I am not a happy camper. Cyclingnews was sold last night, to an evil publishing conglomerate – an evil publishing conglomerate that already owns, among 150 or so other publications, ProCycling, Cycling Plus, MBUK and What Mountain Bike. Since the Podium Cafe seems to have taken the mature, cautious response to this development, I’ll spend a moment to tell you what’s actually going on.
Future just launched this humpish atrocity called BikeRadar.com, and wants it to become the online source for all things bike. Since ProCycling’s webpage has never been much more than an infomercial for their print publication, and since Cyclingnews is the 500-pound gorilla of the industry, Future decided to kill two birds with one stone – ala Charles Foster Kane buying the editorial staff of the New York Chronicle. “Really, Charles, what will people think…” “What I tell them to think!” Truer words were never spoken, and the loss today for internet-savvy cycling fans is immeasurable.
And as if it weren’t bad enough that cycling’s largest independent news source just got swallowed, cycling’s fastest sprinter, Alessandro Petacchi, looks to have scored a one year mandatory vacation for overusing his asthma inhaler. Yeah, awesome. Way to fight doping. You know why caffeine was removed from the banned list? Because it doesn’t help you win races. And if the cannisters of asthma meds my friends used to drain before the mile run in middle school gym are any indication, neither does salbutamol. No word yet on whether The Man will be forcing Petacchi to give up his 2007 salary or leave the ProTour for an additional two years.
I think salbutamol can be used as a masking agent for other banned substances, hence it’s inclusion on the banned list.
And honestly I have little sympathy. When you go through getting a therapeutic use exemption, you know exactly what you can and can’t take. You certainly don’t feel as if you have open season to load up on it. This smells of the time Sammy Sosa got busted for hitting with a corked bat and said that he just got the bat he used to hit homeruns during batting practice confused with his regular bat. Give me a break. He is getting paid millions of dollars to hit a baseball. He knows what is in his hands when he hits a ball, he knows what it feels like, he has coaches and trainers and product reps and batboys, and he accidentaly brought up a corked bat?
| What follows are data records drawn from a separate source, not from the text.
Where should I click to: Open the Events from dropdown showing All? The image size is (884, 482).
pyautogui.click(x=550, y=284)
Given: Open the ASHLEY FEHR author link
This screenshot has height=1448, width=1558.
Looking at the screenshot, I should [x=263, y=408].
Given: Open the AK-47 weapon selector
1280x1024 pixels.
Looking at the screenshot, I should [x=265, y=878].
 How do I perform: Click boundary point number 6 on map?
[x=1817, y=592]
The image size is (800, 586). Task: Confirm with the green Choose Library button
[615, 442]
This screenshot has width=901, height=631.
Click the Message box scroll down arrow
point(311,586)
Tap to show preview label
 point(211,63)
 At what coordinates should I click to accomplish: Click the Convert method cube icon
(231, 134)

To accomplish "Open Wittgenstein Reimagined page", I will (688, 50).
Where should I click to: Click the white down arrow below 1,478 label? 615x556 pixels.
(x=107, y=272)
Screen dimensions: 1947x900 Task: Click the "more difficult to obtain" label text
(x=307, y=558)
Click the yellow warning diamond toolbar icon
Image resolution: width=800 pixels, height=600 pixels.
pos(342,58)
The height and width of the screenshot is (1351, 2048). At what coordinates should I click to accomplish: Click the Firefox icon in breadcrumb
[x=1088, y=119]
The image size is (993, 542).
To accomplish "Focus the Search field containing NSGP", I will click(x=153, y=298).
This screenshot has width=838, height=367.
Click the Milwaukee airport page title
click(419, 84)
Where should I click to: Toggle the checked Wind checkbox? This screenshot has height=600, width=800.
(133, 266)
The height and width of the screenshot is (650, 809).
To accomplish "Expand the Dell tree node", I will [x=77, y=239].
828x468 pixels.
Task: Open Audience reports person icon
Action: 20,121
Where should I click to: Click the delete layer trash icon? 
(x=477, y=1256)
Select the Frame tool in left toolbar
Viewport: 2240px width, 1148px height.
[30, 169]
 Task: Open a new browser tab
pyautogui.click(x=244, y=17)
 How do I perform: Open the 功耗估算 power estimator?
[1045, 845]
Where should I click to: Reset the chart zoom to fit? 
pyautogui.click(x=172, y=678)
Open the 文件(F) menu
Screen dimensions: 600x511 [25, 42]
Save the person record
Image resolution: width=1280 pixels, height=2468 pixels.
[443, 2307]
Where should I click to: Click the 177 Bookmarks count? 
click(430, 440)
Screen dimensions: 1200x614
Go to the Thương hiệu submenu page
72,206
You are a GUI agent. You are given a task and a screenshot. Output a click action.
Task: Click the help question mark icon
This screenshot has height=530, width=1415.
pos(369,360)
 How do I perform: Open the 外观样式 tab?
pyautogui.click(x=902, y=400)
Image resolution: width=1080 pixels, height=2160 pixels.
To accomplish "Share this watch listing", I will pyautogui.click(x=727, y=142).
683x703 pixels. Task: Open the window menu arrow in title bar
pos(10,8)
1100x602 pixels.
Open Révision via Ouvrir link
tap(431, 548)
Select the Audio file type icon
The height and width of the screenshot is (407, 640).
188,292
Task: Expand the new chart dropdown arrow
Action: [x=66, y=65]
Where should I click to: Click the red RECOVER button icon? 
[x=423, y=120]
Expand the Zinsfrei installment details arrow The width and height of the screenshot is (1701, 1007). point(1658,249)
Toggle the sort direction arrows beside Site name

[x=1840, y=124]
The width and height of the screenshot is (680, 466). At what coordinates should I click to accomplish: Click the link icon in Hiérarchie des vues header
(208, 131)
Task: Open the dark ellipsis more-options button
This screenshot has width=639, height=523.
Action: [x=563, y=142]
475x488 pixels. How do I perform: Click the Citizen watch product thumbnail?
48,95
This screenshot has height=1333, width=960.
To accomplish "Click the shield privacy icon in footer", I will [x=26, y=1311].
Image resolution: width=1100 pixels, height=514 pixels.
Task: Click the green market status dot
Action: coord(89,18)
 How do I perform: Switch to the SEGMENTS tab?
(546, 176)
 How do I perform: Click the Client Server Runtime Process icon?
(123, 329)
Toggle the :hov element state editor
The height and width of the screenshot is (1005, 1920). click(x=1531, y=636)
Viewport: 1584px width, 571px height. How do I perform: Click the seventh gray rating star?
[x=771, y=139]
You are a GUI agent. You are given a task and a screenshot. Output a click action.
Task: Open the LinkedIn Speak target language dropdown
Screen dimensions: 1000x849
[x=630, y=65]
I can maybe see the excuse of taking a cough medicine to which you didn’t know the ingredients, even that is stretching it, but if you have a TUE for it and you get busted, you knew what you were doing and how much you could and couldn’t do, admit you cheated and take the punishment. Maybe it isn’t fair, and the population at large would fail drug tests for the same types of slipups all the time, but you know what? The population at large’s livelihood doesn’t depend on a sport whose credibility with its fans is decreasing every time one of its stars tests positive and lies about it. You knew what you were taking as on the banned list, you knew that you had an exemption for lo doses, get it right. If you really just screwed up, you are an idiot, and I still have no sympathy. I just can’t believe that world class endurance athletes don’t know everything that goes into their body.
Petacchi did know exactly what was going into his body – the same medication he’d always taken. What he didn’t know, and couldn’t possibly have known, was what was going to come out in his urine samples.
At least one study indicates that simply taking your inhaler as normal can cause you to exceed the limit. So how exactly is Petacchi supposed to keep his levels below 1000 ng/mL? Painstakingly analyze his urine day after day to pinpoint how many sprays of asthma medicine he can take per day? And hope that his liver metabolizes it at exactly the same rate during the varying efforts, dehydration and other stresses of a Grand Tour?
If he finds his airways tightening toward the end of a stage, is Petacchi supposed to simply not take his medicine, for fear that he might turn in a urine sample above the limit? Not only does that defeat the purpose of a THE in the first place, but it endangers every rider in the race, by severely handicapping Petacchi’s ability to ride his bike.
It’s not like Petacchi grabbed an inhaler full of meth, vis a vis Sosa’s corked exhibition bat. He used the same medicine he’s always used and has always had a right to use, and this time came out over an imaginary line created by WADA – an organization not exactly known for its deference to reason.
I would say that yes, he should be testing his urine every day. I certainly would be if my job depended on my not testing positive for a banned substance that I had an exemption to take up to a certain level. That might seem ridiculous to the general public, but that is one of his two jobs. The first riding his bike fast, the second not having any illegal substances in his body. Written into the wada rules is that fact that you are responsible for what is in your body, regardless of how it got there.
I think the line is very fuzzy on where you can get treated for a health problem. Petacchi has athsma? Well my red blood cell count is naturally lower than his, can I take medicine to raise it up? There are hundreds of other athsmatic athletes who go through their daily lives without testing positive.
Love it. Of course Cosmo, you know that my corporate overlords would never allow me to be openly critical of one of our Fortune 500 brethren like Future. I’m just glad you’re still free to translate my carefully measured concerns.
So are you doing the prologue challenge? I’ve got too many kids to win this thing.
Amen, Cosmo. Dito your rebuttal above.